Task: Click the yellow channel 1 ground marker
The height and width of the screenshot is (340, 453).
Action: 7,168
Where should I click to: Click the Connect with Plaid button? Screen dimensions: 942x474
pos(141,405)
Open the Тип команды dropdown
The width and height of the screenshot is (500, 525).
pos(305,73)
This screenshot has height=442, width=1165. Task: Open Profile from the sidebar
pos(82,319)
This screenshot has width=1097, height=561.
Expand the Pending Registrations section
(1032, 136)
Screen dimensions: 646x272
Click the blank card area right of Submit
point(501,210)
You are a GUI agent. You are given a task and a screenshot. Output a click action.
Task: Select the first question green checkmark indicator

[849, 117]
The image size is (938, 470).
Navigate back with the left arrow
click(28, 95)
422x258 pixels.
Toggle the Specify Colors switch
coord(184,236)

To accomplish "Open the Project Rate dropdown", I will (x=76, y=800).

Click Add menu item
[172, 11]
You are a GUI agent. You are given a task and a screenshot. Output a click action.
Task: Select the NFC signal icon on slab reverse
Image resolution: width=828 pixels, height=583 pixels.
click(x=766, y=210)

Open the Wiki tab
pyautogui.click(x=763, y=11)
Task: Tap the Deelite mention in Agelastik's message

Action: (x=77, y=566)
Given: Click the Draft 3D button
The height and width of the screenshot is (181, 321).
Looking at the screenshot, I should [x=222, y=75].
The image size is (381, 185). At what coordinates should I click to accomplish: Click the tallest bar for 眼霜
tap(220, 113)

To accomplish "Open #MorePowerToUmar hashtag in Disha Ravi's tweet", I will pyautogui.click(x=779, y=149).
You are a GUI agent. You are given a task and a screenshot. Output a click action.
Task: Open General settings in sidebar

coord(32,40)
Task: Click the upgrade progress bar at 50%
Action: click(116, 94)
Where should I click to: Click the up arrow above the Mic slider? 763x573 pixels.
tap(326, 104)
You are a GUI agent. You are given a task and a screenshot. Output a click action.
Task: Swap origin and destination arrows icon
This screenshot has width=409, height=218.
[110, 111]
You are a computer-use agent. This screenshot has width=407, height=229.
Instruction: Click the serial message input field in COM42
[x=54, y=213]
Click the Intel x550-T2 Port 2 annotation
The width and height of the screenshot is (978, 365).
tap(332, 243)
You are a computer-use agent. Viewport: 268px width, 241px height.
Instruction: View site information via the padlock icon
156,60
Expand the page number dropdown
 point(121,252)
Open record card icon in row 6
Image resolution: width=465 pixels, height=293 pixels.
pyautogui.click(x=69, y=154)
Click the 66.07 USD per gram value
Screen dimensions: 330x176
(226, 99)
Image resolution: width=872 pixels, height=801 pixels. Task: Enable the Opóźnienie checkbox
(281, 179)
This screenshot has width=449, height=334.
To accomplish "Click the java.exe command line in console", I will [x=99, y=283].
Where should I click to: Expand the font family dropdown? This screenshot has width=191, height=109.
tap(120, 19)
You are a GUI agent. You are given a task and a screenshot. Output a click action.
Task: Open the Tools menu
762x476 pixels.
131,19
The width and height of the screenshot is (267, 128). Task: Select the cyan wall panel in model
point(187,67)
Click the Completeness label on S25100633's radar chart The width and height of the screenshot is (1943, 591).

### Brief
Every line of the entries above that holds "computer" should be copied out.

### Solution for this problem
You are a computer-use agent. This screenshot has width=407, height=229.
You are a computer-use agent. Viewport: 268px width, 241px height.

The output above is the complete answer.